_The problem_.
What lines of the data hold the string "Focus"? Copy them all.

_Supplied material_.
************

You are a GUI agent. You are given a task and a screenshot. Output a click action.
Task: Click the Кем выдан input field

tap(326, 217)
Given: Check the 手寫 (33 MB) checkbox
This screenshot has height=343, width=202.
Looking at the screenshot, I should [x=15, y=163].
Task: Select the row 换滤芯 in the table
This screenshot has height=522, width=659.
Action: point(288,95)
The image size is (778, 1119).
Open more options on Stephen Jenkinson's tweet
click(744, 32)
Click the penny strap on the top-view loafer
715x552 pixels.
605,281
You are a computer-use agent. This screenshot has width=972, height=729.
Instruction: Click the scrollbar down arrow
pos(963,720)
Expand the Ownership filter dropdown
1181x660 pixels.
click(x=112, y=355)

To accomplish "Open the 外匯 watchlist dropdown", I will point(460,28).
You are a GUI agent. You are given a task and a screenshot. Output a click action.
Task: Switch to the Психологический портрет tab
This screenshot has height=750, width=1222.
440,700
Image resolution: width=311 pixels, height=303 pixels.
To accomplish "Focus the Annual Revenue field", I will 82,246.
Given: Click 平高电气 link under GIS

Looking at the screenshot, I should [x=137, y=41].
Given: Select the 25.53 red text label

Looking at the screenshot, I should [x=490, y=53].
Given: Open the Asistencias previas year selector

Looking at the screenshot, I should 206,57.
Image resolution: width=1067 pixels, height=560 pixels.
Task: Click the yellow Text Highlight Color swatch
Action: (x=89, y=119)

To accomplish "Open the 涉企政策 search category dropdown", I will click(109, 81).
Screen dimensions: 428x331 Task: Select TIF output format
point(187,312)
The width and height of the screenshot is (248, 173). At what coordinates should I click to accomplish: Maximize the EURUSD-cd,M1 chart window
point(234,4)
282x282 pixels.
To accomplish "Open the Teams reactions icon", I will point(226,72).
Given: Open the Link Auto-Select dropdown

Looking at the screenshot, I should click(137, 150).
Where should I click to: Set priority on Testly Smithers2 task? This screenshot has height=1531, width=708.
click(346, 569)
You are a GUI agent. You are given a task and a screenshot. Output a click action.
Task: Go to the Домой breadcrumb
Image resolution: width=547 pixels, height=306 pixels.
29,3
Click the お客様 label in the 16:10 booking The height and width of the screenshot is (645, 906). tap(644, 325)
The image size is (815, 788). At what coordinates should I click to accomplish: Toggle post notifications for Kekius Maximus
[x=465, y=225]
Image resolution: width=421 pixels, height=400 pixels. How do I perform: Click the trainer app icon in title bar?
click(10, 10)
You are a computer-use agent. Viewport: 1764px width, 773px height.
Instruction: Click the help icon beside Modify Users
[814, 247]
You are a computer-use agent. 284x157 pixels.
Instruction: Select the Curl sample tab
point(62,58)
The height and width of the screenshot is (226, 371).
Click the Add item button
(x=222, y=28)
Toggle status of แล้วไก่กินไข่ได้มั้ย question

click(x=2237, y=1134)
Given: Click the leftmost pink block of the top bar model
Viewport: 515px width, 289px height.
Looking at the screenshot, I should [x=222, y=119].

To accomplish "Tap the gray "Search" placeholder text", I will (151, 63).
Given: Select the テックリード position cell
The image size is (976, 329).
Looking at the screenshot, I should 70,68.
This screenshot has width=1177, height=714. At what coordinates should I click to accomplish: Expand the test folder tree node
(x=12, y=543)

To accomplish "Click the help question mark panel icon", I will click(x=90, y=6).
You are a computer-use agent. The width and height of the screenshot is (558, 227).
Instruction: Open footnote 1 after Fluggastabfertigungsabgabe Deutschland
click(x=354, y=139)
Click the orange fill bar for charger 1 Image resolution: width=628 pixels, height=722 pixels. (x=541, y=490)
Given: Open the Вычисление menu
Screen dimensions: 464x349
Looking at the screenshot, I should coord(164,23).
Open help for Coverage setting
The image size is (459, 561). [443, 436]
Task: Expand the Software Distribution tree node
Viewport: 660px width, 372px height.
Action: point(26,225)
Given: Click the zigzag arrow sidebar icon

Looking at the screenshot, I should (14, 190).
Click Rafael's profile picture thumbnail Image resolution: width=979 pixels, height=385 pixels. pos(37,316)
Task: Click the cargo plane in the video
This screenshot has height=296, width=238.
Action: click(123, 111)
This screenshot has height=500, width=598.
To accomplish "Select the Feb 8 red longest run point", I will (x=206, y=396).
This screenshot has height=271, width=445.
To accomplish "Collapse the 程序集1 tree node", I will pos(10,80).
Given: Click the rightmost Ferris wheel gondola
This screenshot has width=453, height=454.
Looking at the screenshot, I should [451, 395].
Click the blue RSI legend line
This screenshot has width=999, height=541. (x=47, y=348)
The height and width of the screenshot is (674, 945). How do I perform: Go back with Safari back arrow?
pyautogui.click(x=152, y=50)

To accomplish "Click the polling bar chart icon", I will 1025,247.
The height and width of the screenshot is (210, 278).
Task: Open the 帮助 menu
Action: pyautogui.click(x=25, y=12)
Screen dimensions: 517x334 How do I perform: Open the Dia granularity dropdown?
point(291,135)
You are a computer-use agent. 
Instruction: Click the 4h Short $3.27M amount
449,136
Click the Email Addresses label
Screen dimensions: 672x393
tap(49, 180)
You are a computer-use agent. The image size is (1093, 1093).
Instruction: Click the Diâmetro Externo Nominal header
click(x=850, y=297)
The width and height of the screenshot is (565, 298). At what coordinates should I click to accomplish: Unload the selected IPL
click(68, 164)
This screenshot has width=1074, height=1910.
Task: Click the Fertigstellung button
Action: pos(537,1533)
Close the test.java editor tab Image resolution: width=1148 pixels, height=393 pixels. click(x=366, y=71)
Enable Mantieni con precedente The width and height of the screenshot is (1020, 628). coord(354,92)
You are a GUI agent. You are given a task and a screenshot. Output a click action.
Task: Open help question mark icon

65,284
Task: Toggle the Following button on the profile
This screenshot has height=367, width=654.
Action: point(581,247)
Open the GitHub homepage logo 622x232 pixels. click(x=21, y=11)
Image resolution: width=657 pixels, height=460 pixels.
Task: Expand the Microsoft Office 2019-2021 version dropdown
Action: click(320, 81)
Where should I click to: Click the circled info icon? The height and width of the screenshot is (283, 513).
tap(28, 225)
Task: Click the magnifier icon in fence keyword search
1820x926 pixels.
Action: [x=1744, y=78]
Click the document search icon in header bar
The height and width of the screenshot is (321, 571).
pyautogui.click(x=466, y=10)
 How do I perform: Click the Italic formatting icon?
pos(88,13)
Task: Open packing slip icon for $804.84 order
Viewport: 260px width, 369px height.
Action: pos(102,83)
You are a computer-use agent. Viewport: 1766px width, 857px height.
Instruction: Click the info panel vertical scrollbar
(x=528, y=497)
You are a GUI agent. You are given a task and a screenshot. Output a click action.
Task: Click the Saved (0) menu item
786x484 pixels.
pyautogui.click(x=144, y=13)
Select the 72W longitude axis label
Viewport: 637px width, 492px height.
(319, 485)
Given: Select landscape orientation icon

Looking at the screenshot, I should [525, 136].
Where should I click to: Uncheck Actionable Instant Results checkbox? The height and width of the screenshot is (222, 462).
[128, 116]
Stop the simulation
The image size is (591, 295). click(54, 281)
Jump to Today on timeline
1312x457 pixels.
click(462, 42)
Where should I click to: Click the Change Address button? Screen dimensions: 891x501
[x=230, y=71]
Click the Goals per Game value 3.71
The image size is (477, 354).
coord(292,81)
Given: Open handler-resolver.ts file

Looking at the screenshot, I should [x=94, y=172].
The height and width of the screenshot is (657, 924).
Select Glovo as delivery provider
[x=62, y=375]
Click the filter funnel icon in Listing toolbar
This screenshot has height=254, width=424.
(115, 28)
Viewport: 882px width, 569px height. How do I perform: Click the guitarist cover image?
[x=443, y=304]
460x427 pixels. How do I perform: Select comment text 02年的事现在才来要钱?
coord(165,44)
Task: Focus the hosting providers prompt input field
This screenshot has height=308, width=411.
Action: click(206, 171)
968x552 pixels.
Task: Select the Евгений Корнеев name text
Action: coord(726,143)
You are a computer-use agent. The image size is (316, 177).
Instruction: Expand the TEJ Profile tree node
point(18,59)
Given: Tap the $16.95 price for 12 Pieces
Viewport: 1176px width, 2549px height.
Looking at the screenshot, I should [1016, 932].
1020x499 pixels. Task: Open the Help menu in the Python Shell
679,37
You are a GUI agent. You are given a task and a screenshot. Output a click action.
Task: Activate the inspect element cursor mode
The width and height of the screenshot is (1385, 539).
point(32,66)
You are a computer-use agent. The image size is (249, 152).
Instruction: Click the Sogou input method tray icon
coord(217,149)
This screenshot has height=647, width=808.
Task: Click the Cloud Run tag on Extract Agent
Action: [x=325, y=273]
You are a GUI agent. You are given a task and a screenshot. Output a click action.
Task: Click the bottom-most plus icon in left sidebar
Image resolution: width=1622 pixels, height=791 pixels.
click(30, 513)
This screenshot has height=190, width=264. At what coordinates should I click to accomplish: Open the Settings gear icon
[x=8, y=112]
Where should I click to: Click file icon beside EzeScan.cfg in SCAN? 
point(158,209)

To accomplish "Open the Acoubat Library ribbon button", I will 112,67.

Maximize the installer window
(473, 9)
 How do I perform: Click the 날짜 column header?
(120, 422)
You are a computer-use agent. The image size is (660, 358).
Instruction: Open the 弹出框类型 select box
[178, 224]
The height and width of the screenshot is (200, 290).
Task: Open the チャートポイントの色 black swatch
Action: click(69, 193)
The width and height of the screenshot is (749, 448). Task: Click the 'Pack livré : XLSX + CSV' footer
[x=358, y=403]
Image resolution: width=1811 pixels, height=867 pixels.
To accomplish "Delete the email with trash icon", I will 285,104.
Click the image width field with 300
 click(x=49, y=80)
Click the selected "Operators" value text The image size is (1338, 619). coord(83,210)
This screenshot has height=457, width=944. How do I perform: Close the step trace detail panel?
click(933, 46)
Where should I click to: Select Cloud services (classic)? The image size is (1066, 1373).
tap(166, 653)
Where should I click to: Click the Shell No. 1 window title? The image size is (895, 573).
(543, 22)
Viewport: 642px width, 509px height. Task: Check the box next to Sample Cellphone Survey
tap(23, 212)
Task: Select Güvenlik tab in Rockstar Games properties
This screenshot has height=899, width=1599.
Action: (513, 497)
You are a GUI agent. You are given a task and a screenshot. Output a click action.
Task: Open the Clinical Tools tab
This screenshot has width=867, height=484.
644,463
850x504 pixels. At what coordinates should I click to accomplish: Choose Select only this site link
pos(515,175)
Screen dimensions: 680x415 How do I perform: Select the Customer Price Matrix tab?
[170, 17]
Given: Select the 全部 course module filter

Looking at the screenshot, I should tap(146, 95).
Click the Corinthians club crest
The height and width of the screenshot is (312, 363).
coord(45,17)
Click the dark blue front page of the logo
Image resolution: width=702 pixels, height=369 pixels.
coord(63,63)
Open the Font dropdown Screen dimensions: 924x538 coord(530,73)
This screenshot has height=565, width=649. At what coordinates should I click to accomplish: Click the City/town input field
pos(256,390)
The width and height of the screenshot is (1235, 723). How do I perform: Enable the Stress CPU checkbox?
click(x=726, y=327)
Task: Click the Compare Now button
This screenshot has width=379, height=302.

************

_Response area_.
To accomplish "Focus the Annual Revenue field", I will 82,246.
Task: Focus the hosting providers prompt input field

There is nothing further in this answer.